* [EXERCISES]:
1: For the article about The Philosophy of Living Experience, decide whether each statement agrees with it, answering yes or no and quoting the words that settle it: (a) Bogdanov wrote the book in 1911 and published it in 1913. (b) The 1920 edition was revised. (c) An English translation came out in 2015.
2: According to the article about The Philosophy of Living Experience, which school did Nikifor Vilonov attend?
3: Pick up the article about The Philosophy of Living Experience after its last sentence and keep writing.

* [EXCERPTED TEXT]:
* BEGIN *
= The Philosophy of Living Experience =

Book by Alexander Bogdanov

The Philosophy of Living Experience (Философия живого опыта) is a book by Alexander Bogdanov, which he wrote in 1911 and published in 1913. Further editions were published in 1920 and 1923 without revision. However the 1923 addition contains an appendix "From Religious to Scientific Monism" delivered at the Institute of Scientific Philosophy in February 1923. This is the book in which Bogdanov most extensively discusses the relationship of his thought to both Karl Marx and Ernst Mach. The book was probably based on a course he developed firstly at the Capri Party School (1909) and subsequently at the Bologna Party School (1911). Indeed Bogdanov cites the unpublished work of Nikifor Vilonov, a worker-philosopher who attended the Capri school. An English translation was published in 2015.
* END *
* [DATASET CONTENT]:
* BEGIN *
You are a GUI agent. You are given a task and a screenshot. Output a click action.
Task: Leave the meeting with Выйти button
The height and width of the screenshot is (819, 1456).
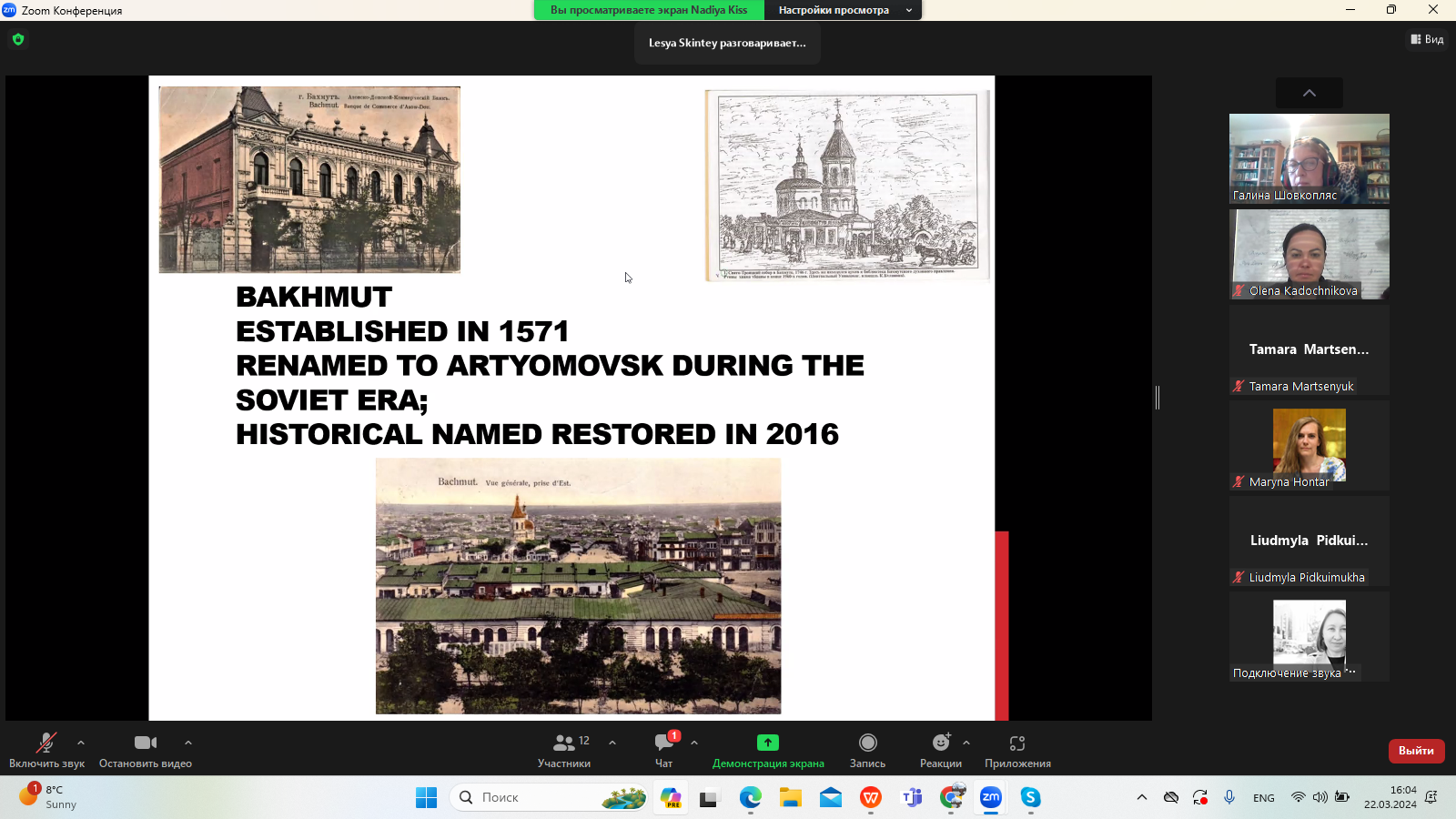tap(1416, 751)
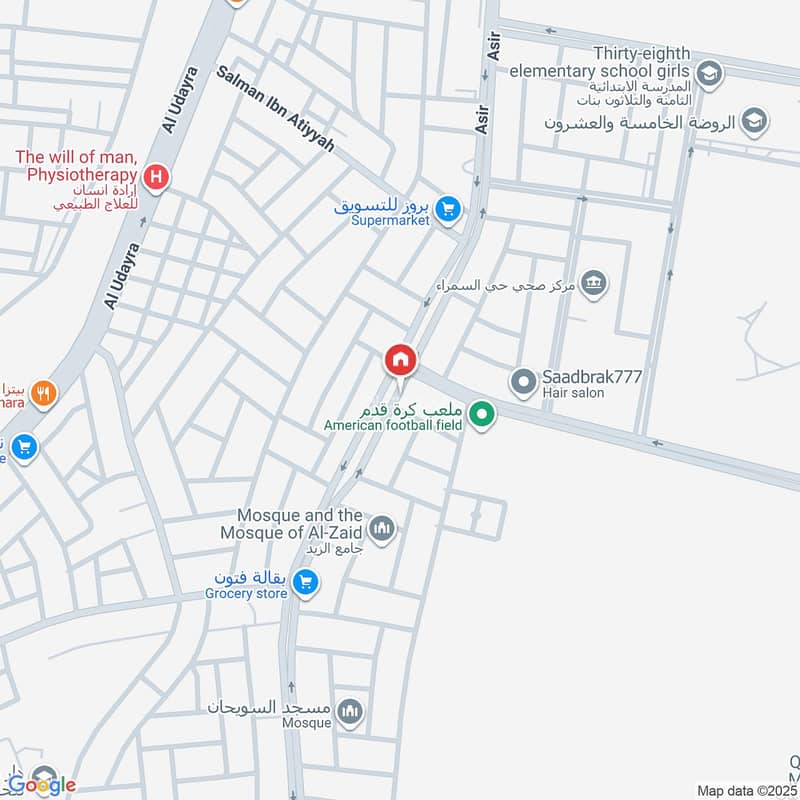Click the orange restaurant fork-and-knife marker
800x800 pixels.
tap(44, 394)
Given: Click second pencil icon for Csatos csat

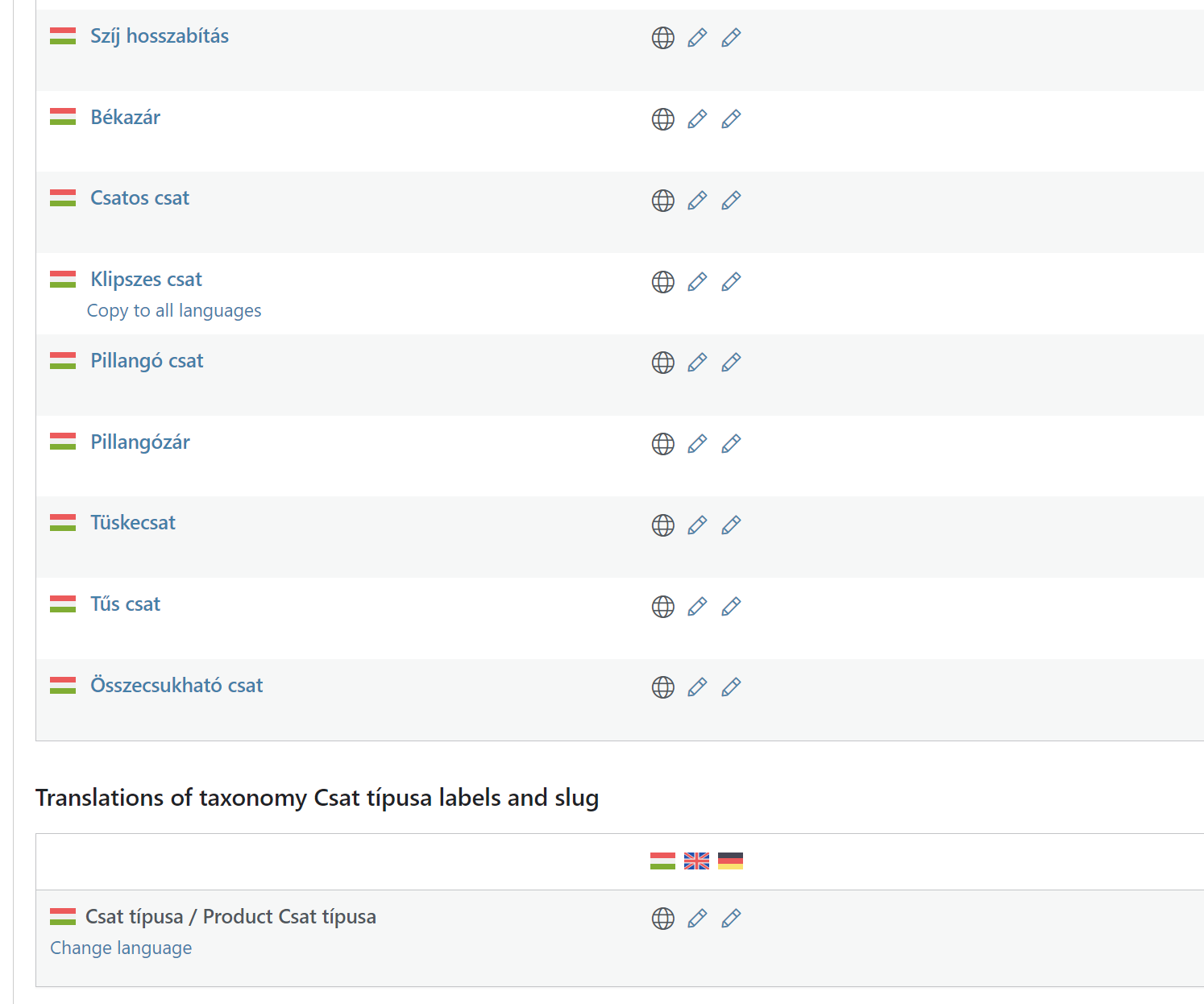Looking at the screenshot, I should 731,201.
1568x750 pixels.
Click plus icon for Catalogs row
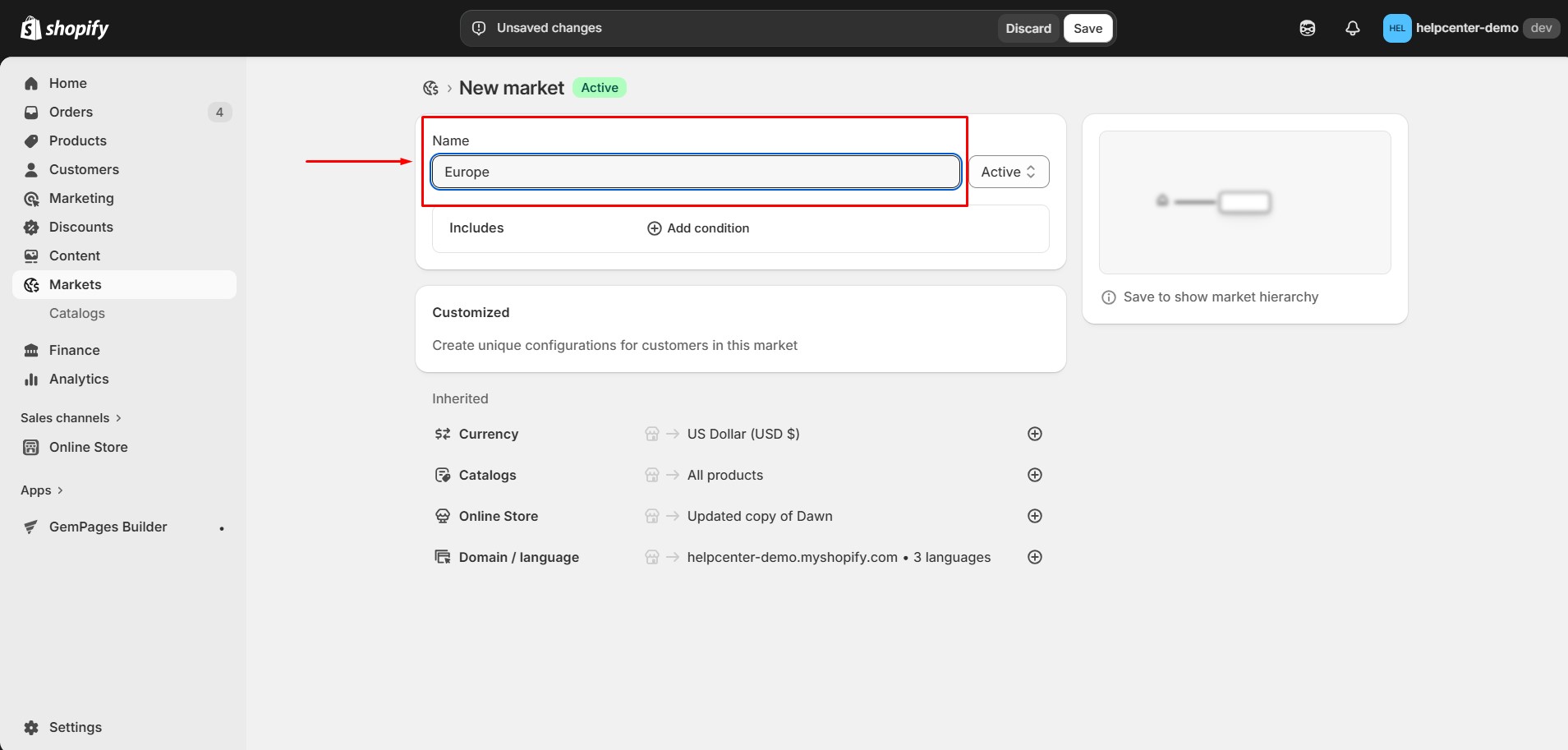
* END *
* [RESPONSES FOR EACH TASK]:
1:
(a) Yes: "which he wrote in 1911 and published in 1913."
(b) No: "Further editions were published in 1920 and 1923 without revision."
(c) Yes: "An English translation was published in 2015."

2: He attended the Capri school.

3:
==Publishing history==
Two manuscripts of the text dating from 1911 is in the Russian Center for the Preservation and Study of Documents of Contemporary History (Rossiiskii tsentr khraneniiai izucheniia dokumentov noveishei istorii): the first consist of chapters I and II (205 pages) and the second covers Chapters III -IV (RTsKhIDNI f 259, op. 1, d17 and d18).
- The first edition (1913) was published in St Petersburg by Izdanie M. I. Semenova.
- The second edition (1920) was published in Moscow by Gosizdat.
- The third edition (1923) was published in both Moscow and St Peterburg by Kniga.
- An English translation by David G. Rowley was published by Historical Materialism in conjunction with Brill as Volume 8 of their "Alexander Bogdanov Library".

==Content==

===Introduction===
(a) What is philosophy? Who needs it and why?
Bogdanov starts this discussion by looking at the unpublished work of two worker-philosophers active at the time: Fedor Kalinin and Nikifor Vilonov.

(b) What came before philosophy?

(c) How did philosophy and science become distinguished from religion?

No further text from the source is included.